Priya Krishna ’13 is the author of Ultimate Dining Hall Hacks, a cookbook based on a column she wrote for The Dartmouth during her time in college. A freelance writer, event producer, and marketing consultant, Krishna lives in New York City and has studied dining halls across the country. (And even better, she says Dartmouth is on par with the best of them!) You can connect with her on Twitter

How did Dartmouth lead you to become a food writer?

I was a double major in government and French, but those are—surprisingly—not as separate from my passion for food as you might think. It started with The Dartmouth, where I was a staff writer for the Mirror. I wanted to write a restaurant column, but I realized most real people at Dartmouth are actually eating at the dining hall, so I pitched a column about how to make amazing meals within the perceived limits of dining hall food.

I really liked writing about food, so I brought that passion into my academics. I studied abroad in Toulousem, France and London, England, and immersed myself in the food scenes of each country. In my majors, I wrote a lot of papers about food, including one for my government major where I analyzed how tea culture built the British empire. I took a class on the rise of French cuisine and it both made me want to be a French major and inspired me to study food in a more academic way.
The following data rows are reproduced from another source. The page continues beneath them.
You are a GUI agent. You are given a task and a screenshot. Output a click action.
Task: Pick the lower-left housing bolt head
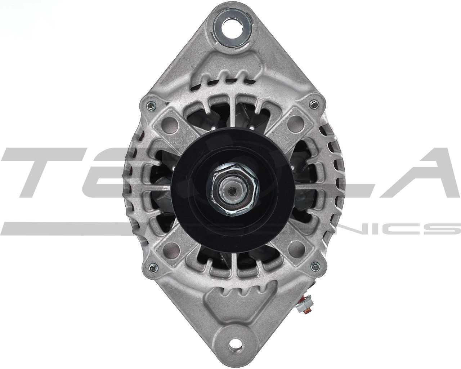click(x=152, y=267)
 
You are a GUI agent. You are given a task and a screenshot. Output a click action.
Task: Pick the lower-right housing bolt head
click(x=316, y=266)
I wrote my final French thesis on the idea of “taste” and how you can track that word to the rise of cuisine and restaurant culture in France and around the world. It was very cool to take my interest in food and look at it through a more academic lens.

What advice would you give to alumni who may love food, but have never really cooked before and want to get started?

Buy a cookbook that looks great to you and devote one night a week to mastering a recipe from that cookbook. Once you’ve mastered a recipe, you can come up with variations on that dish and you’ll have an expanded repertoire. As an example, one of my specialties is steak with a really fun spice rub. I found a recipe for steak tacos, and got really good at making them, and then tried lots of variations on it. Now I can make that steak and put it in tacos, on a salad, or use it in a soup or stew. If you can master just five or six recipes and get all the bits down for them, you can take what you’ve learned and expand it so that you know 50 or more recipes.

What is the one recipe that you pull out all the time to impress guests?

I wish I was a better cook, to be perfectly honest. My job is more eating than cooking. For me, it’s about how to take shortcuts. I make a really delicious apple cinnamon bread pudding, but I make it in the microwave. You can find the recipe in my book, but basically you take a thick slice of old bread and break it up and then mix it with milk, apple sauce, and a little cinnamon. You put it in the microwave for a minute and it soaks up all the milk. If you top it with ice cream, it tastes just like real bread pudding, and it’s delicious.

I love cooking for people, but more than spending hours on making something really complicated, I love making something that looks fancy but actually only took a few minutes to make. That’s how I derive the most pleasure from food.